Slumping GDP growth, rising fuel costs and expensive credit have slashed car sales in India, a market that was the toast of the industry two years ago and has attracted billion-dollar bets from global manufacturers hungry for growth.
The Society of Indian Automobile Manufacturers (Siam), a lobby group that represents the industry, will cut its car sales growth forecast for the year that ends in March between zero and 1 per cent, its deputy director Sugato Sen said.
Sales in December fell 12.5 per cent, Siam said on Wednesday, their second straight decline.
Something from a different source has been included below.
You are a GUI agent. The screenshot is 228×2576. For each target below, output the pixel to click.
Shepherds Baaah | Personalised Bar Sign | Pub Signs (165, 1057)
Sales so far this financial year are down 0.33 per cent on the same period a year ago.
Car sales in India, where major domestic manufacturers include Tata Motors and Maruti Suzuki, have grown every year since the financial year that ended in March 2004. The cut will be Siam's third downgrade this financial year from an initial estimate of between 10 and 12 per cent.
After a 30 per cent expansion in sales in the financial year 2010-11, a slew of global car makers including Ford, General Motors, and Nissan invested billions of dollars in expanding their Indian operations.
But sales growth fell to just 2.2 per cent last year, as high interest rates and rising fuel costs deterred buyers, who are typically reliant on loans for purchases.